What you should do >> No pictures belong in the copy. Retype exactly, and only, the stretch of lines below from the one with "You are a GUI" through the one with "The width and height of the screenshot is (736, 530).".

Source records:
::::::
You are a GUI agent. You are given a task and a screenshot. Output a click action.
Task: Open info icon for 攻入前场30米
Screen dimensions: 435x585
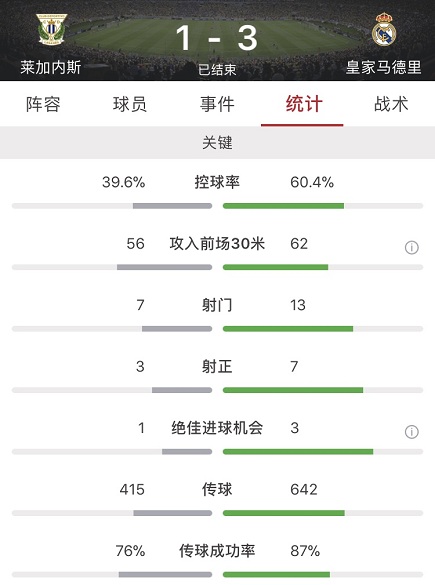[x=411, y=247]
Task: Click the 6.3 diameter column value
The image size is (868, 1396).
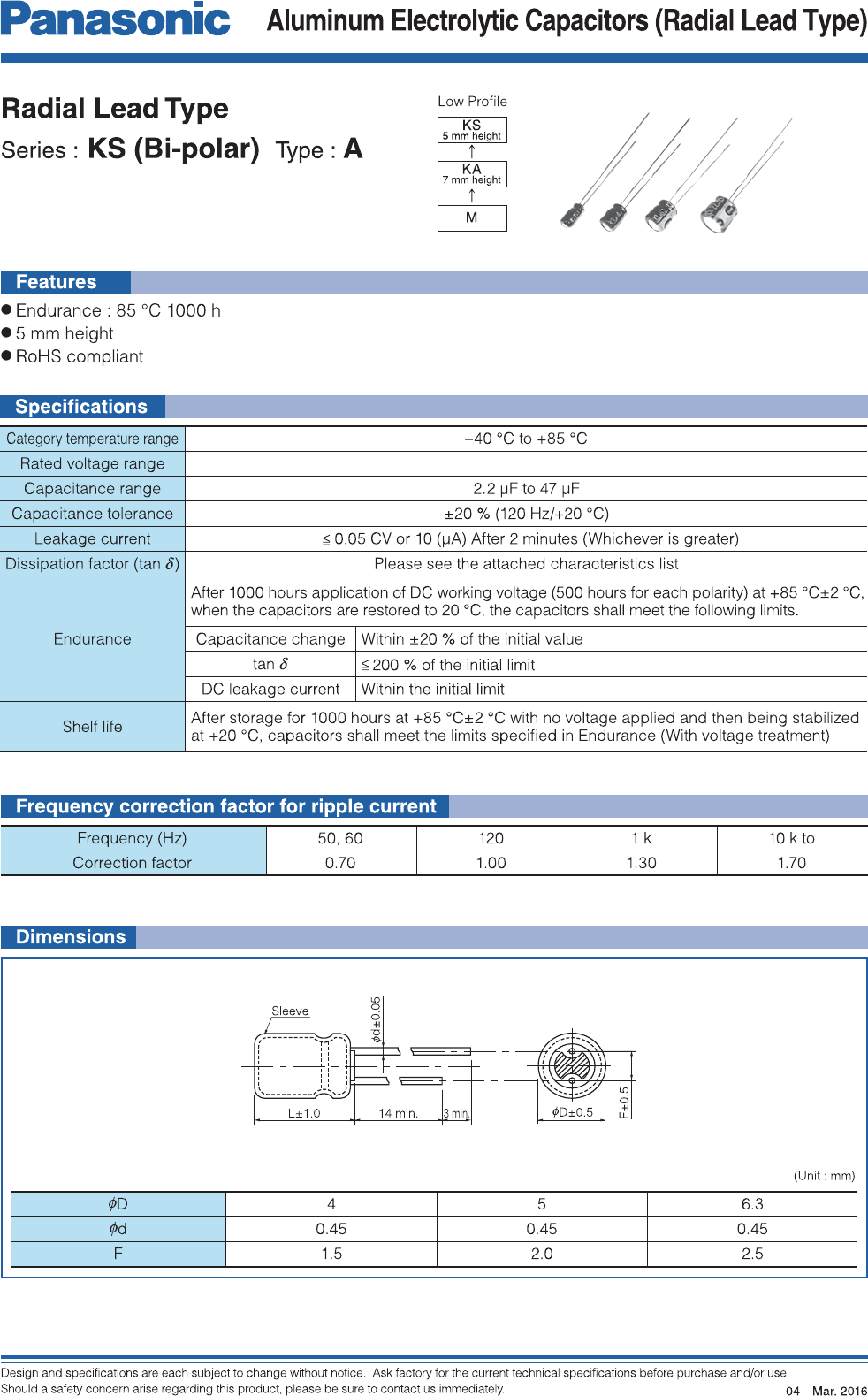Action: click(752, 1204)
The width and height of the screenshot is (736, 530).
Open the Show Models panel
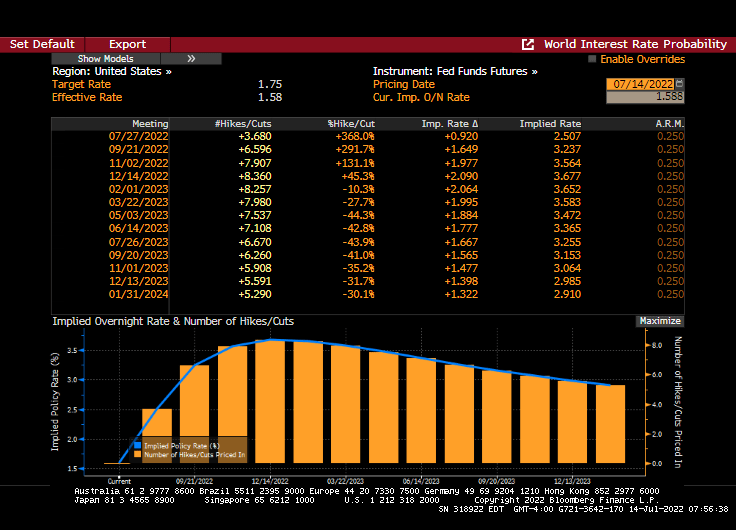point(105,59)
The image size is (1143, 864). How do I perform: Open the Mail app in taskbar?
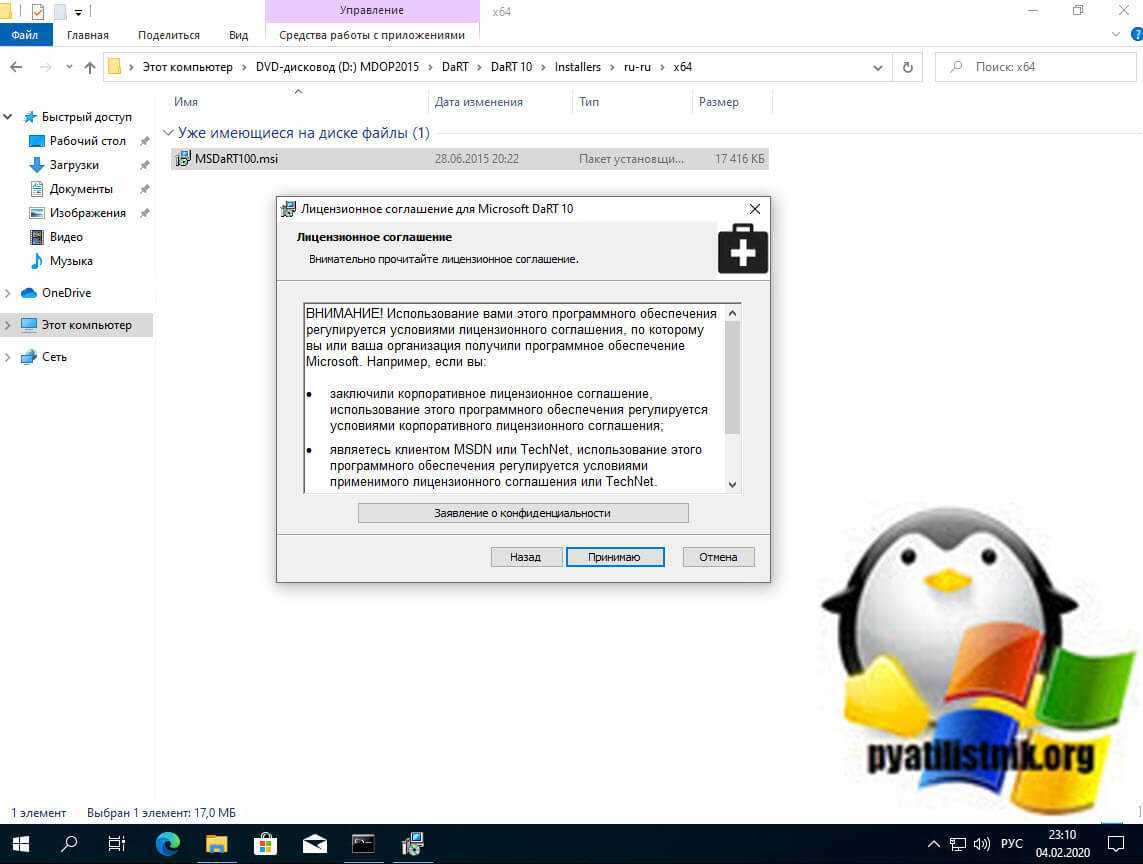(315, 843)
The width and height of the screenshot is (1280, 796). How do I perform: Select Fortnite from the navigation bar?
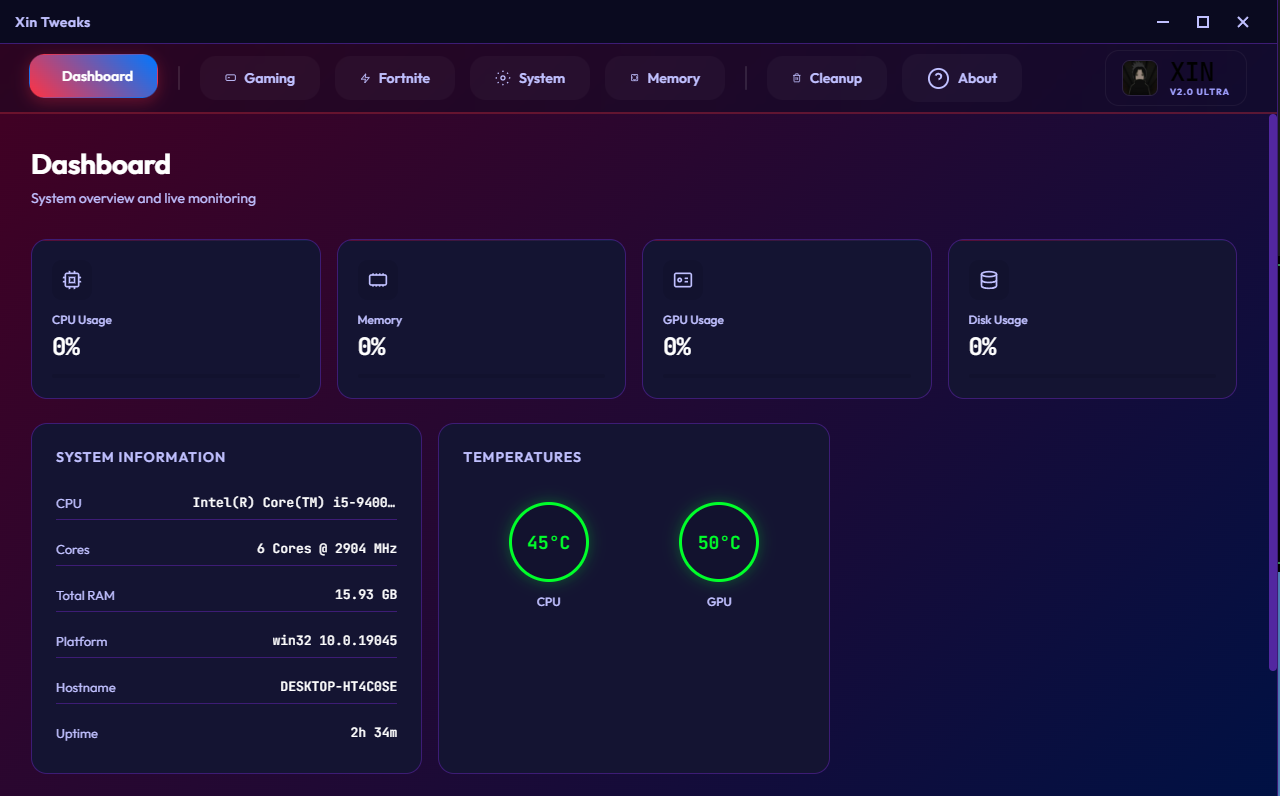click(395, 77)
::::::
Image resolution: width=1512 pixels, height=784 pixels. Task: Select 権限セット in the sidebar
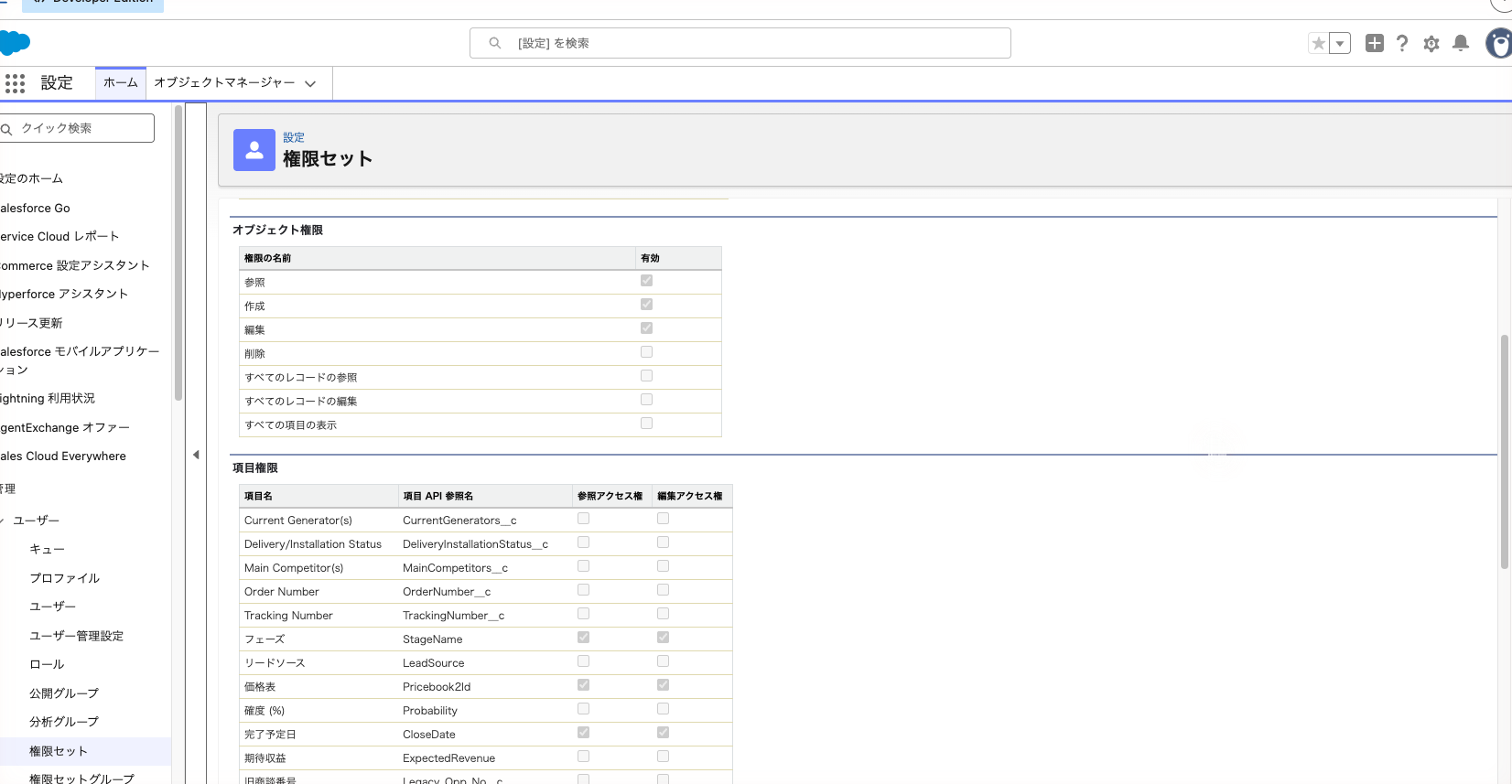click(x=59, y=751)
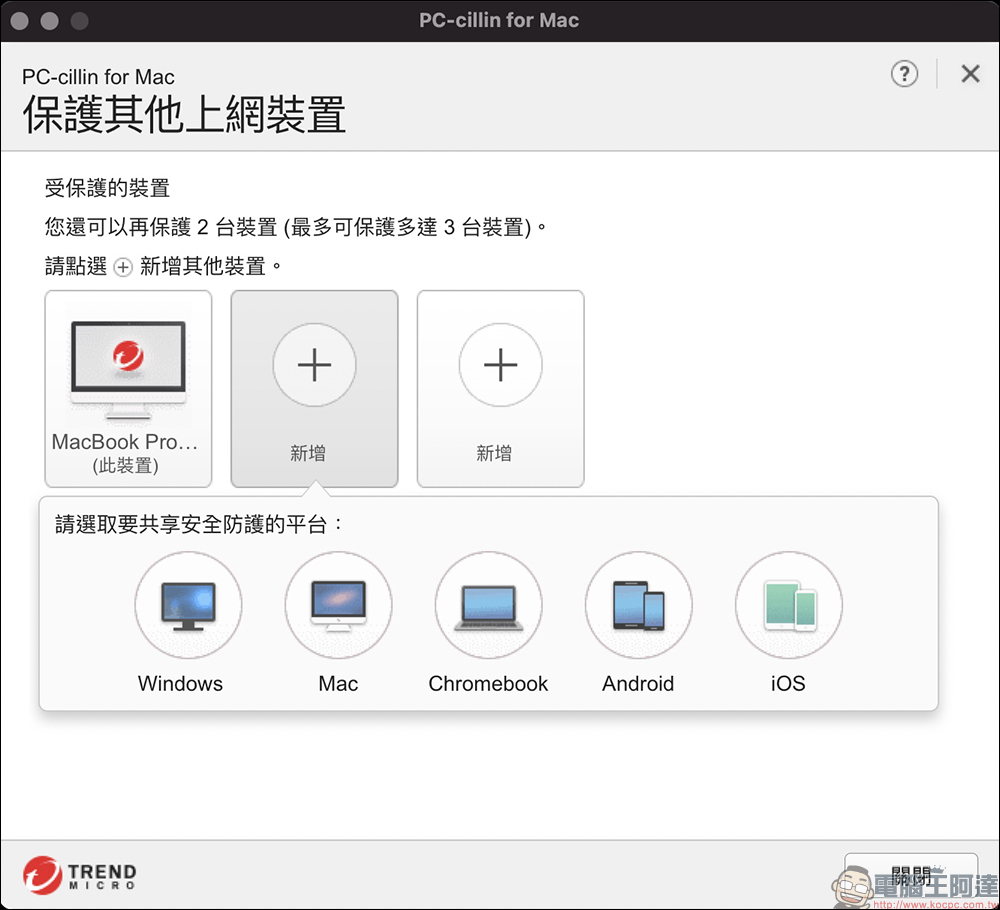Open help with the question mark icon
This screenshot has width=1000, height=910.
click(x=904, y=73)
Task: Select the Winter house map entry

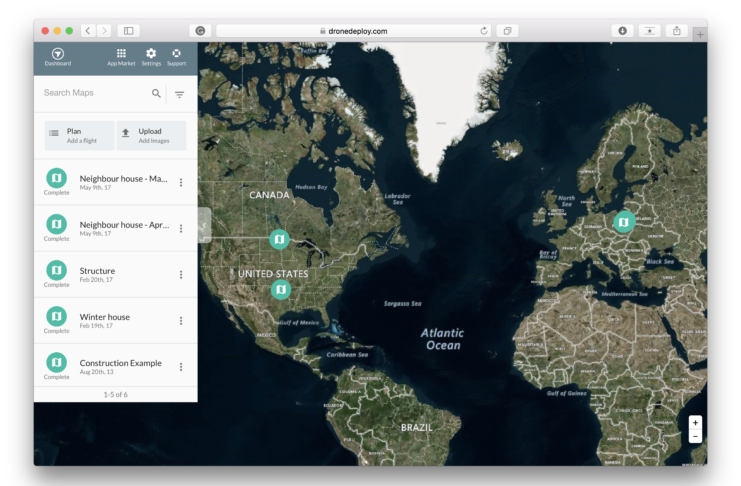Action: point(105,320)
::::::
Response >>
You are a GUI agent. You are given a task and a screenshot. Output a click action.
Task: Open info icon for 攻入前场30米
Screen dimensions: 435x585
[x=411, y=247]
Task: Click the 6.3 diameter column value
The image size is (868, 1396).
Action: click(752, 1204)
The width and height of the screenshot is (736, 530).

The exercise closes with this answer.